## [Written instruction]
Resize the coordinates in the answers of all the entries below by multiplying each by 0.55 and rounding to the nearest whole number, with halves rounded up. Rewrite every line, including the requests unchanged, and leave the pictures out.

(Pointing records for text and elements)
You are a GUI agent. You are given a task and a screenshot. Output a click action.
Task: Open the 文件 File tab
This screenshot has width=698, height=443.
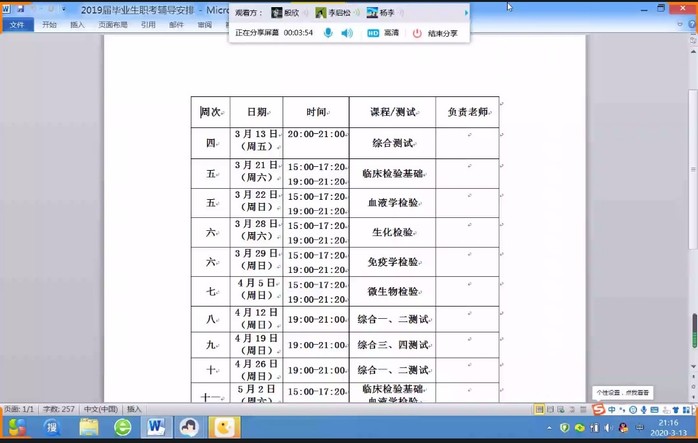[x=16, y=24]
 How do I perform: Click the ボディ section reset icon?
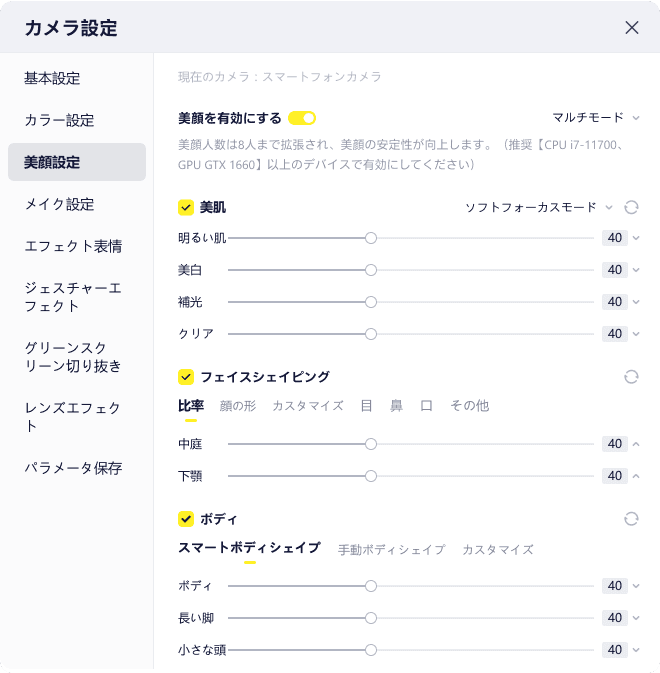[x=631, y=519]
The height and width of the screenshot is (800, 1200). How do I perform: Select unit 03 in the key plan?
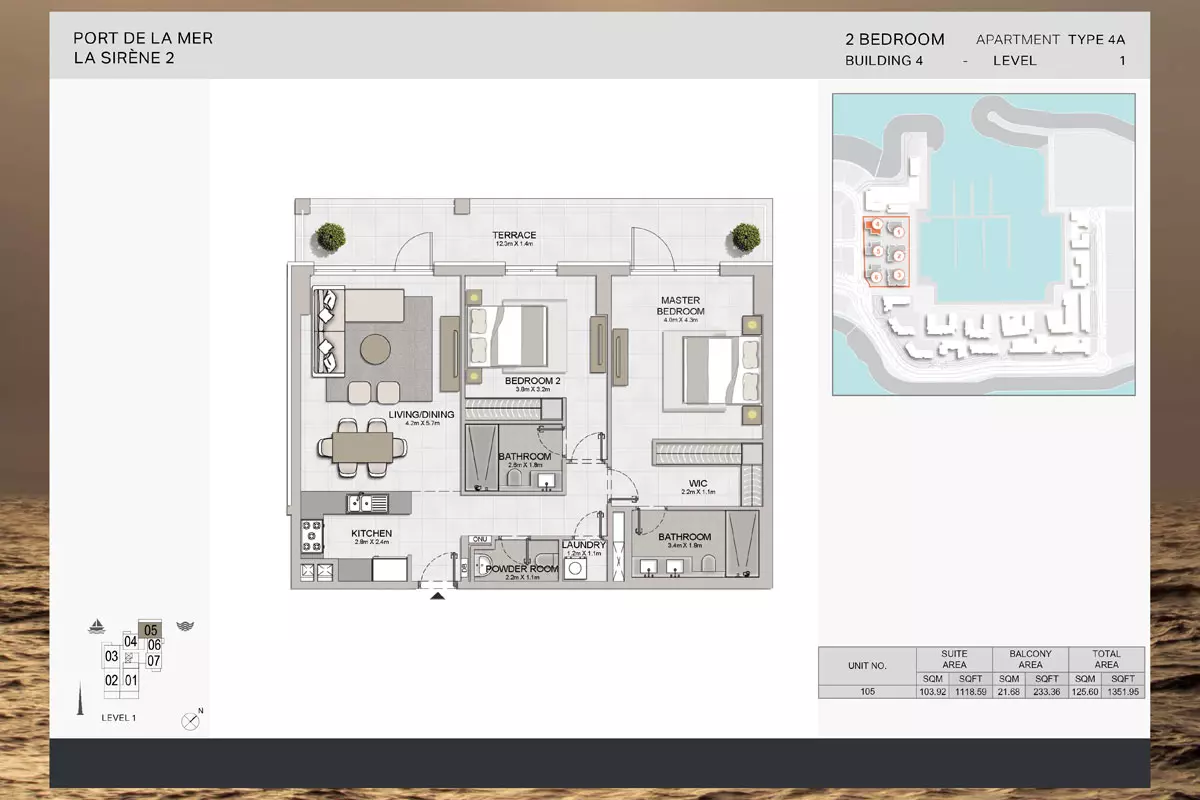tap(111, 656)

## [Task result]
You are a GUI agent. You are given a task and a screenshot. Output a click action.
Task: Open the 文件 File tab
This screenshot has width=698, height=443.
[x=9, y=13]
 How do I perform: Click the ボディ section reset icon?
[x=347, y=285]
The height and width of the screenshot is (800, 1200). How do I perform: Select unit 03 in the key plan?
tap(61, 361)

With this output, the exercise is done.